Bengi Oyunu Nedir? Hangi Yöreye Aittir? Nasıl Oynanır?

Bengi oyunları, toplu oynanan oyunların en tipik örneğidir. Bengi’nin sözcük anlamı, ebedi hayat suyudur. Özellikle Balıkesir, Bergama civarında oynanır. Geniş halkalar halinde, davul ve zurnanın özel bir havasıyla (usulsüz bölüm) oyuna kalkılır. Ağır merdane yürüyüşler, çalımlı hareketler, aralarda uzun havalı ezgiler, birden bire hızlanma oyuncuların oyunu bırakması özellikleri içerisinde sayılabilir. Bengi’nin bir savaş sonu kutlaması oyunu olduğu da söylenmektedir.

Bengi’ye Bergama, Kozak dolaylarında Alay Havası adı da verilmektedir. Alay Havası deyimi Edremit’te de söylenmektedir. Bengi’ye Alay Havası adı çok sayıda oyuncu tarafından oynandığı için de verilmiştir. Müzik Bengi’ye çıkış ve ortada gezinme (gövde gösterisi) havasıdır.
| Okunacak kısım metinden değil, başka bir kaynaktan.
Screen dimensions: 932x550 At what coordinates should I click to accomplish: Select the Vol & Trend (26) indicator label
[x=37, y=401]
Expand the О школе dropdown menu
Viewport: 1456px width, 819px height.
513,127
Genelikle Ceng-i Harbi denilen savaş müziği çalınır. Efe başı ağır ağır oyuna kalkar, bir süre gezinir ve oyuna başlamak için kol kaldırınca ardından kızanlar da birer birer ve sıra ile oyuna kalkıp efenin etrafında sıralanırlar. Halka tamam olunca efe gür bir sesle (Dehha…) diye nara atar, sert ve anlam ifade eden bakışlarla halkada bulunanları gözden geçirir, diğer zeybekler de bu esnada birbirlerine bakmaktadırlar. Çalgı Bengi havasını çalmaya başlayınca yine Efenin narası ile oyun başlar.

Bengi kahramanlık konularını işleyen bir halk oyunu olarak da kabul edilmektedir. Zafer kutlamaları sırasında oynanmaktadır, iki bölümlüdür.

1. Ölçüsüz, oyuna hazırlık bölümüdür

2. Ritmik bölüm, aksak tartımlıdır. Aksak tartım dokuz zamanlıdır. Ferruh Arsunar “Anadolu Halk Türkülerinden Örnekler” adlı eserinde Bengi Zeybeğinin oynanış sebebini şu şekilde açıklamıştır:

“Çok eski zamanlarda saf halinde muharebe nizamı ile iki taraf karşılıklı durup teker teker pehlivanlarını ortaya çıkarıp savaş meydanı kurulduğu devirlerde, bu iki taraftan hangisinin pehlivanı galip gelirse rakibinin kafasını kesip kendi tarafına fırlatırdı. Bu suretle hangi tarafın pehlivanları galip gelirse, mağlup tarafı bir küme halinde toparlar ve mağlup tarafı pes ettirdikten sonra bu kelleler kümesi etrafında Bengi ismini verdikleri Zeybek Oyunu ‘nu oynayarak zaferlerini kutlarlardı.”

Bu zeybek oyunu da o zamanlardan kalma ismi taşıyan bir zafer kutlama oyunudur. Burada pehlivan sözcüğü savaşçı yerine kullanılmıştır. İki kısımlı olan bu oyun şöyle izah edilmektedir.

1. Başlangıç; tamamen usulsüz olan bu kısım, serbest bir şekilde çalındığı sürece kaç kişi oyuna iştirak edecek ise derhal kendilerine mahsus olan hareketleriyle birer birer meydana gelerek daire şeklini alırlar. Bu yürüyüşlerdeki tarz ve hareket gayet itinalıdır. Çünkü bu hareketler yiğitlik, mertlik, kahramanlığın asil bir şekilde sembolik izahıdır. Oyuncuların meydanda toplanmasına kadar bir kısmı usulsüz olan melodiyi çalmaya devam eder. Oyuncuların tamam olduğu bir sırada baş oynayanın bir işareti ile çalgıcılar ritmik kısma gayet ustalıkla girerler.

2. Ritmik kısma giriş ise mutlaka bir aksak tartım ve 9 sayı ile yapılan ritmin son 3 sayılı darbı ile girilir. Bu oyunda oyuncuların oyunu bırakması söz konusu olamaz. Bunu aşağılayıcı bir davranış sayarlar. Bu nedenle, oyun sonuna kadar oynanır.